-------- Data for the task --------

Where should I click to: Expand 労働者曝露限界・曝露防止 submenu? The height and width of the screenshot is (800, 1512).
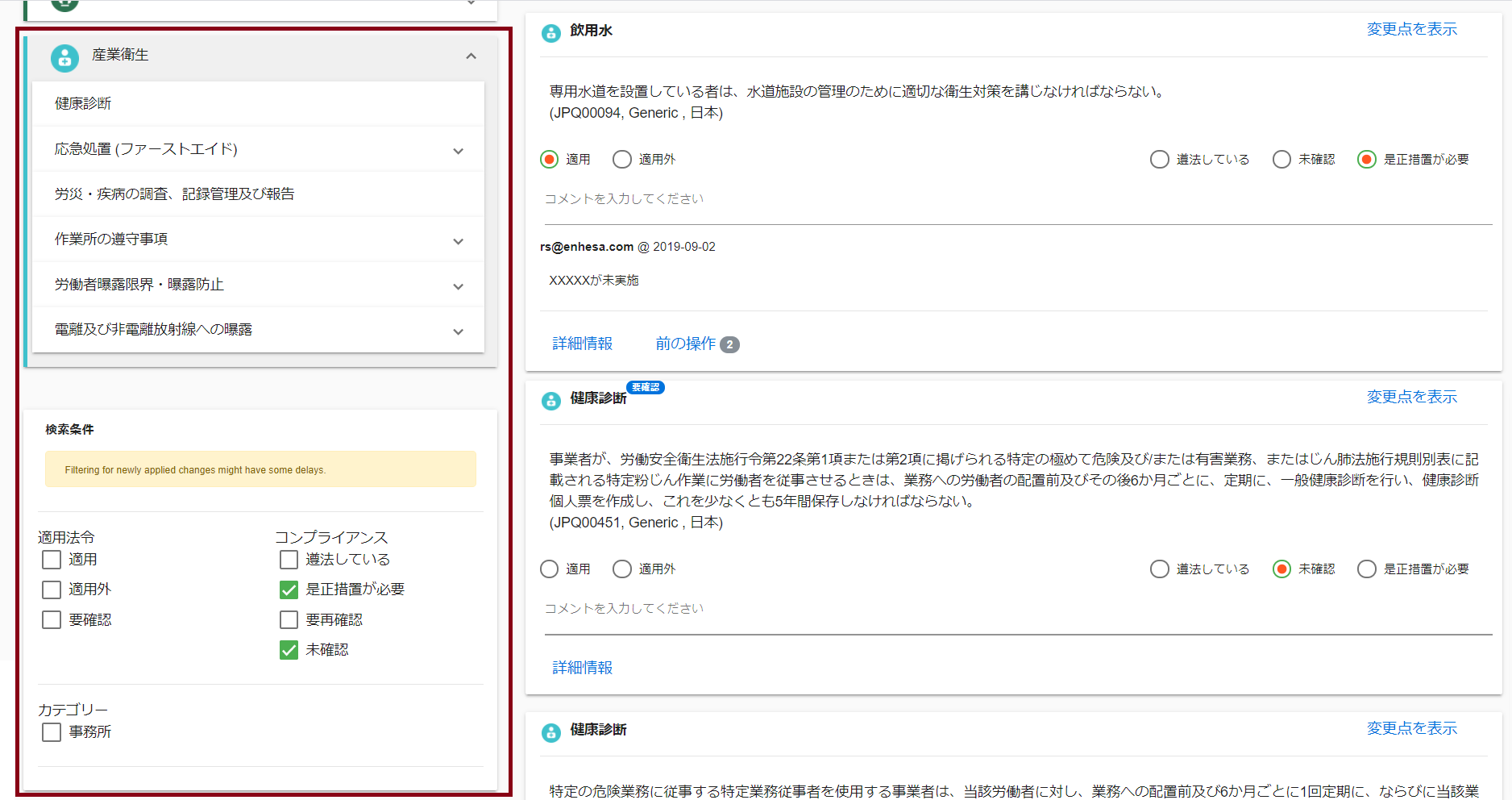(x=459, y=287)
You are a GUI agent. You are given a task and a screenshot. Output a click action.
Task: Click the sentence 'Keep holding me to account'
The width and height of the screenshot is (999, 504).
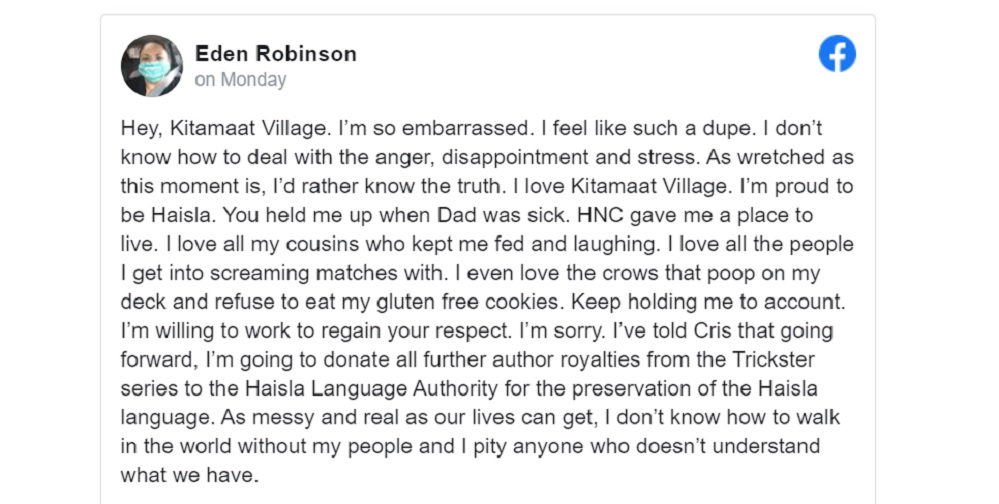708,301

--------

What this task involves ::
Reproduce the listing exactly. The pictures are to be omitted.

Written reply ::
Where should I click to: Expand 労働者曝露限界・曝露防止 submenu? The height and width of the screenshot is (800, 1512).
(x=459, y=287)
You are a GUI agent. You are given a task and a screenshot. Output a click action.
Task: Click the sentence 'Keep holding me to account'
The width and height of the screenshot is (999, 504).
708,301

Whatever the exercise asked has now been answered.